Segment Start: DATA TO PROCESS

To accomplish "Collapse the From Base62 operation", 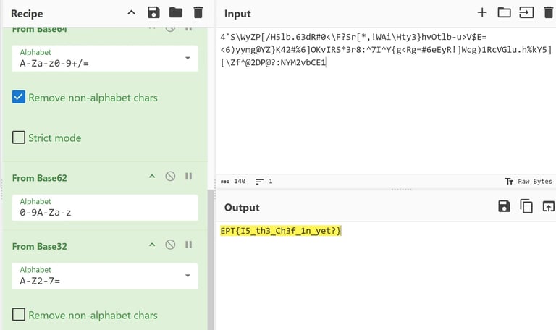I will point(152,177).
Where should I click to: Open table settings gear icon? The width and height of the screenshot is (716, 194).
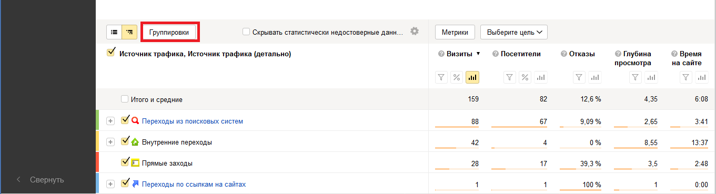pyautogui.click(x=415, y=32)
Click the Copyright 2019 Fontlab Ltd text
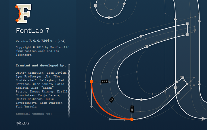The height and width of the screenshot is (130, 207). click(43, 47)
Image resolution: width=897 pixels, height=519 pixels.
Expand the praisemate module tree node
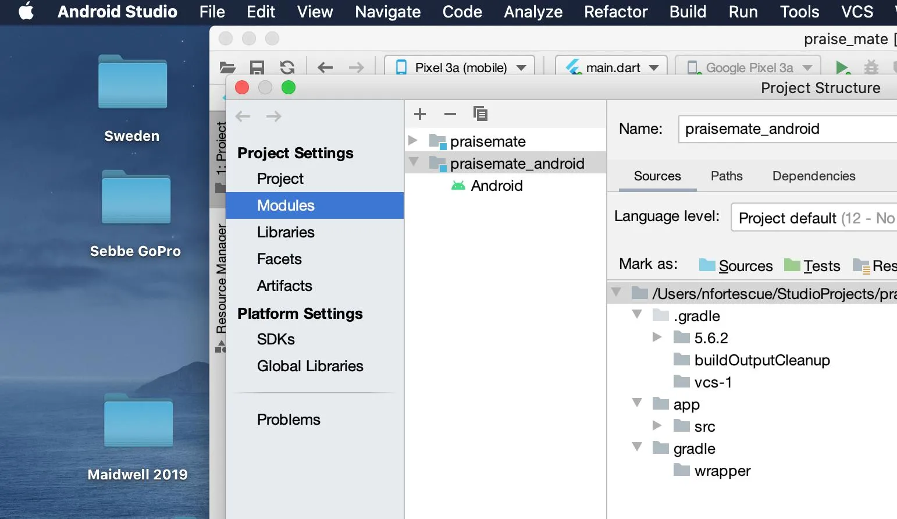pos(412,140)
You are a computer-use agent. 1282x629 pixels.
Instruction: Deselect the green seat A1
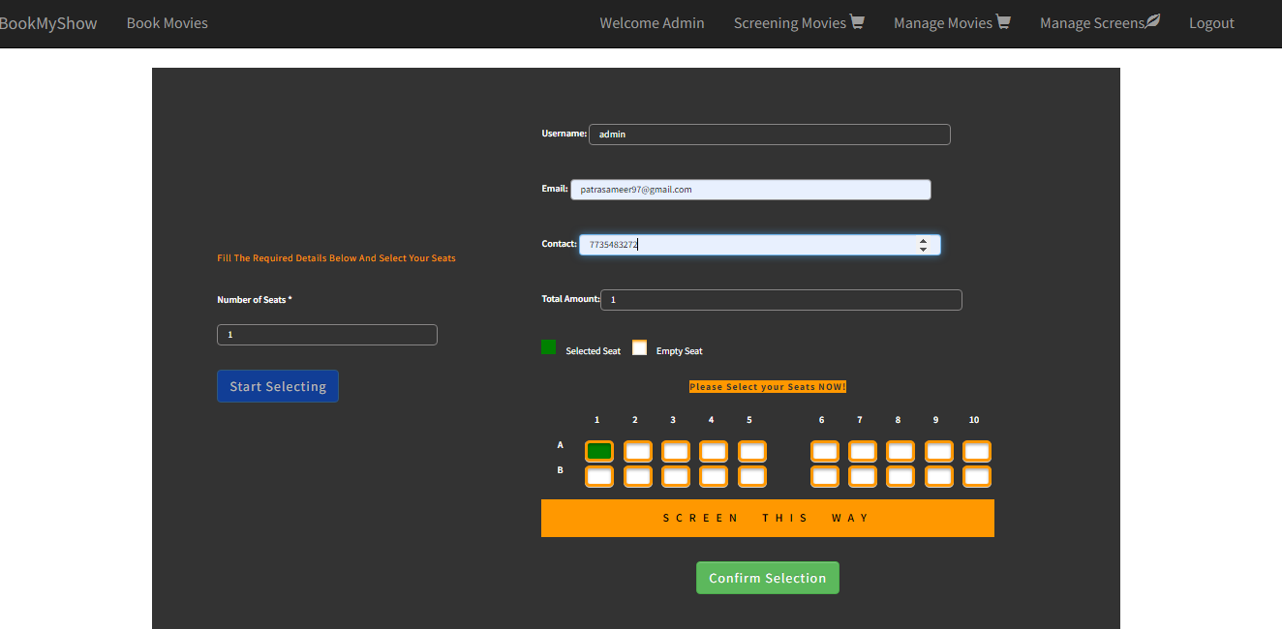tap(598, 450)
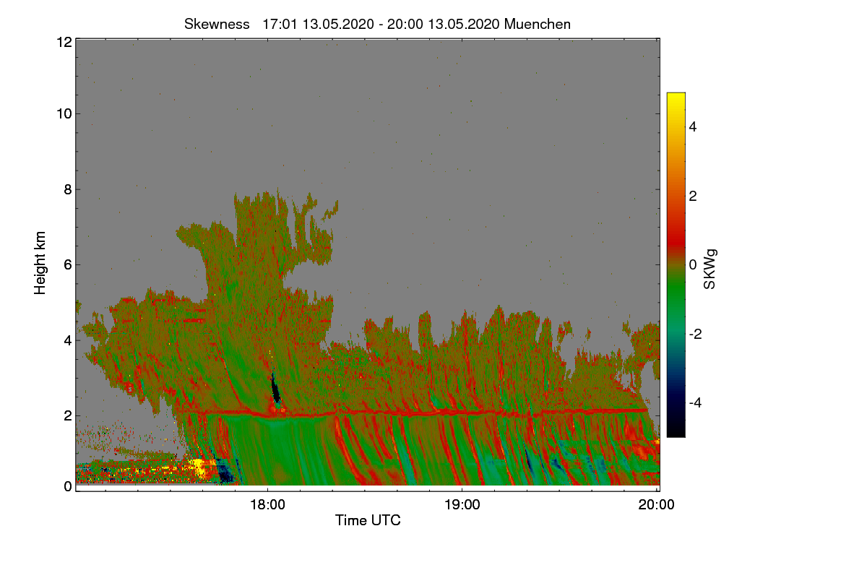Image resolution: width=867 pixels, height=578 pixels.
Task: Click the 2 km height tick label
Action: [67, 415]
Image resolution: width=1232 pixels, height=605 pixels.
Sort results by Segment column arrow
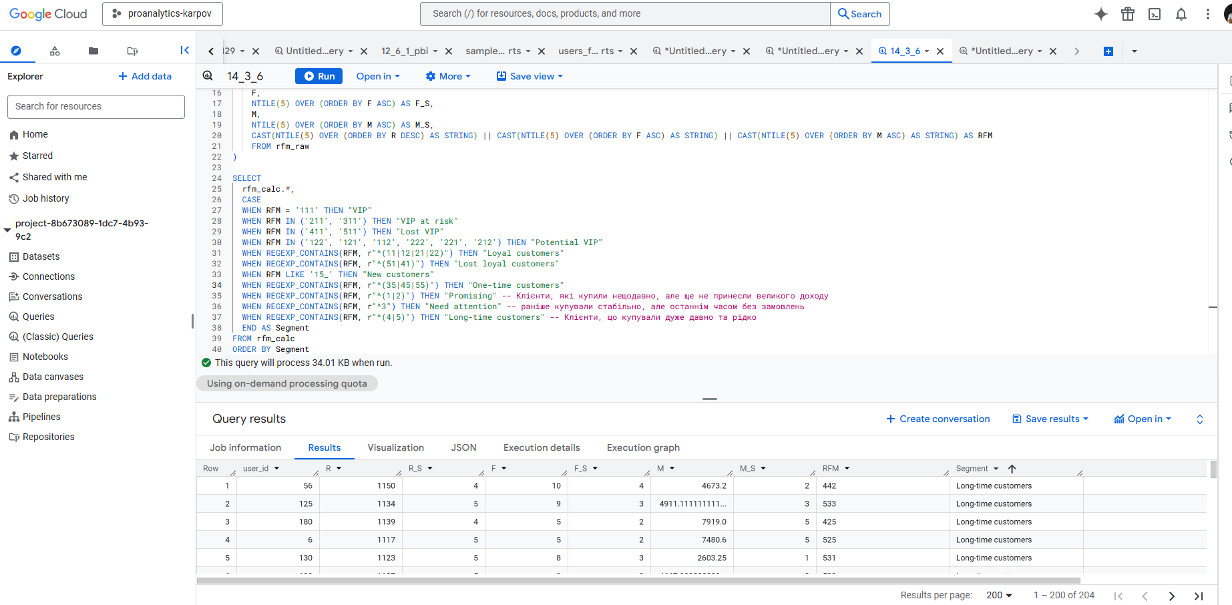[x=1012, y=469]
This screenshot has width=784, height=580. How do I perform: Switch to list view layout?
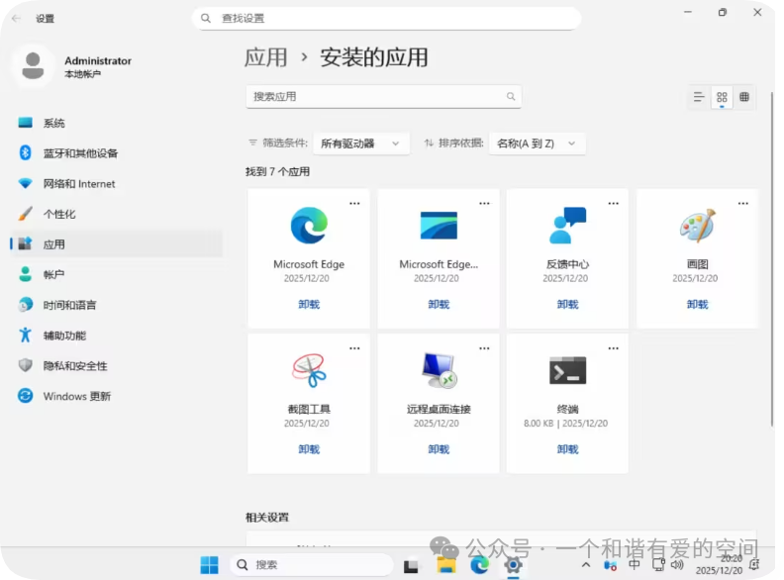[x=699, y=97]
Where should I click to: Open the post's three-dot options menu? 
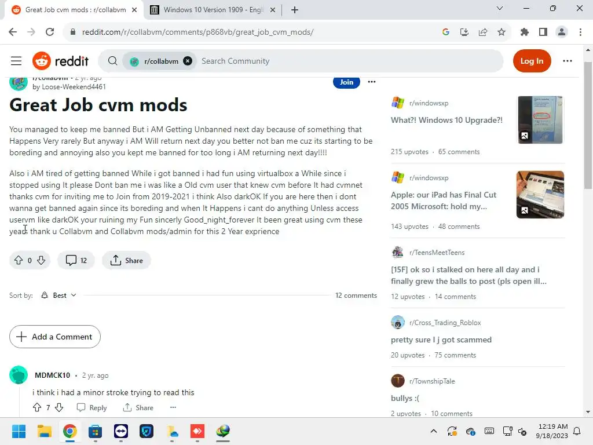tap(372, 82)
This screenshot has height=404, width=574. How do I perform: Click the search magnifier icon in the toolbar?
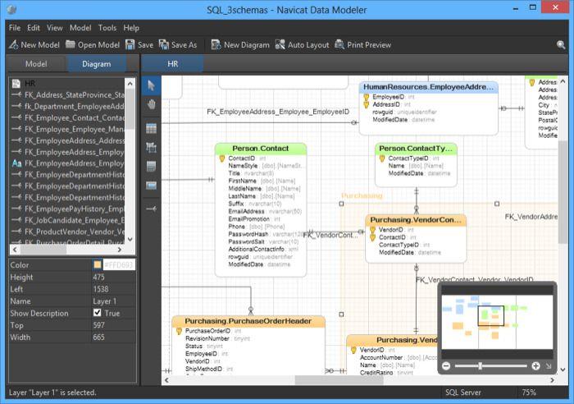(562, 44)
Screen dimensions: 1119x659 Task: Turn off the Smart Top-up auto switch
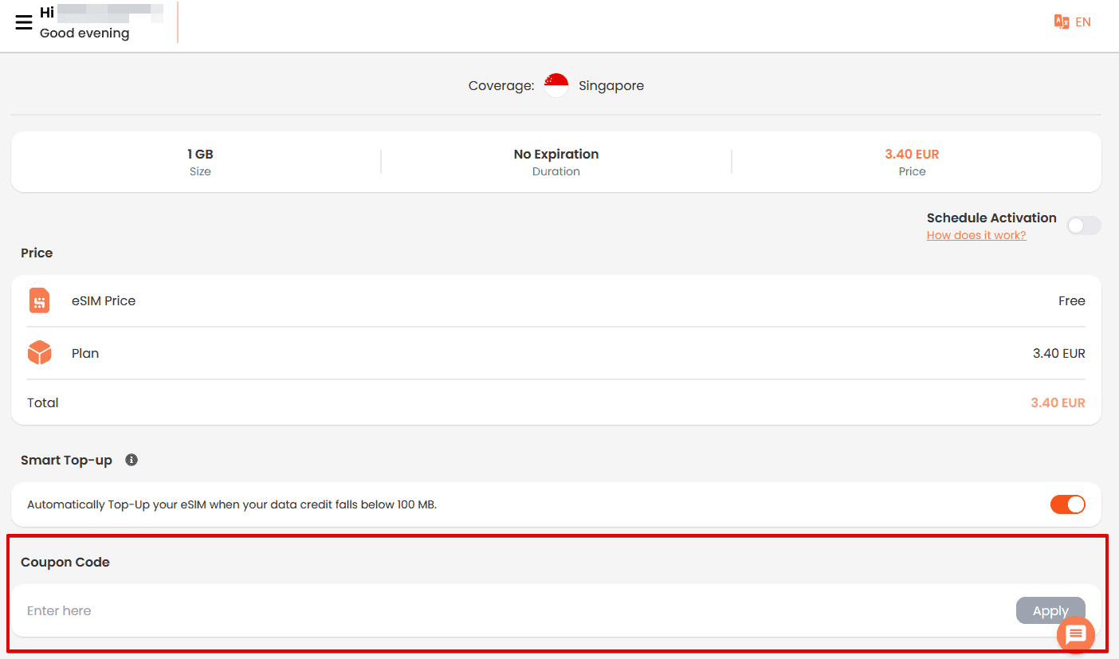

Segment End: DATA TO PROCESS

From the line containing "Where should I click to: Open table" through the last line of the records above, reproduce every line exactly, leaving out the pictures.

Where should I click to: Open table settings gear icon? The width and height of the screenshot is (716, 194).
pyautogui.click(x=415, y=32)
Click the Copyright 2019 Fontlab Ltd text
The height and width of the screenshot is (130, 207). click(43, 47)
Image resolution: width=897 pixels, height=519 pixels.
Expand the praisemate module tree node
pos(412,140)
You are a computer-use agent. 1282x629 pixels.
Instruction: Deselect the green seat A1
tap(598, 450)
Image resolution: width=867 pixels, height=578 pixels.
Task: Click the 2 km height tick label
Action: [67, 415]
Image resolution: width=1232 pixels, height=605 pixels.
Sort results by Segment column arrow
[x=1012, y=469]
This screenshot has width=784, height=580. How do I perform: Switch to list view layout?
[x=699, y=97]
Where should I click to: Open the post's three-dot options menu? 
tap(372, 82)
This screenshot has height=404, width=574. How do I perform: Click the search magnifier icon in the toolbar?
(562, 44)
Screen dimensions: 1119x659 Task: Turn off the Smart Top-up auto switch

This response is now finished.